Fastest way of finding eigenvectors from eigenvalues Given the eigenvalue of a matrix of large dimensions, I want to know if there is a fast way of finding the corresponded eigenvectors?
 A: I don't know if it's the fastest way but recently Denton et al. showed that (https://arxiv.org/abs/1908.03795, Lemma 2)
$$
|v_{i,j}|^2\prod_{k=1;k\ne i}^n(\lambda_i(A)-\lambda_k(A))=\prod_{k=1}^{n-1}(\lambda_i(A)-\lambda_k(M_j))
$$
where 


*

*A is an $n \times n$ Hermitian matrix with eigenvalues $\lambda_i(A)$ and normed eigenvectors $v_i$,

*and the elements of each eigenvector are $v_{i,j}$,

*and $M_j$ is the $n − 1 \times n − 1$ submatrix of A that results from deleting the jth column and the jth row, with eigenvalues $\lambda_k(M_j)$. 
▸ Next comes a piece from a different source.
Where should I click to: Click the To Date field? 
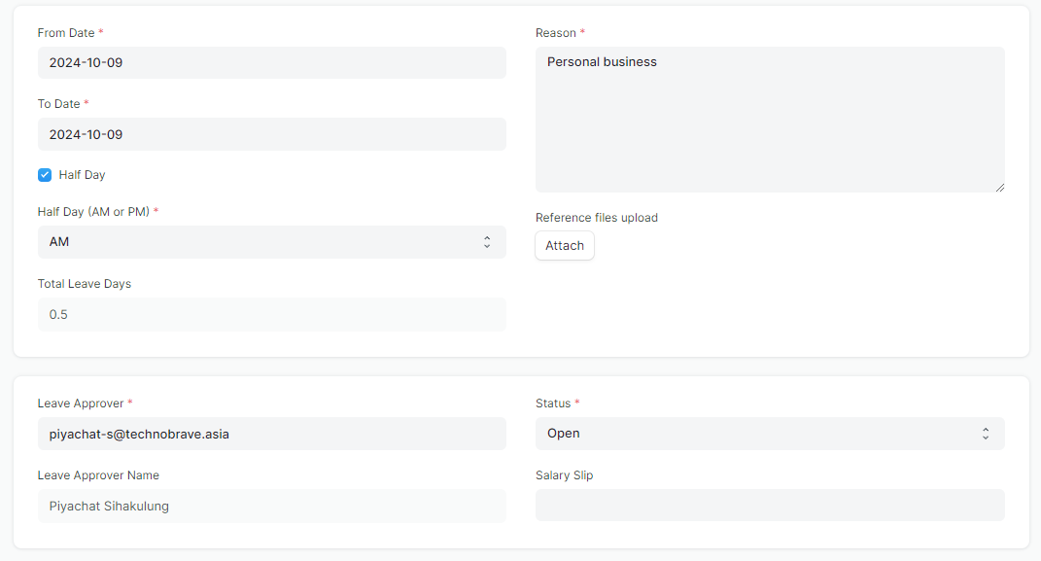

A: Please refer to Finding Eigenvectors: Fast & Nontraditional way or the arXiv preprint for fast and Nontraditional approach without using the Gaussian-Jordan elimination process.  
When the matrix is diagonalizable (There is a way to check that) and has a spectrum of two, there is no need to evaluate eigenvectors at all since they already appear as nonzero column vectors of certain matrices that we would like to call The eigenmatrix. We have given a general theory for diagonalizable and nondiagonalizable matrices as well. 
You have access to the part of the preprint under the same link.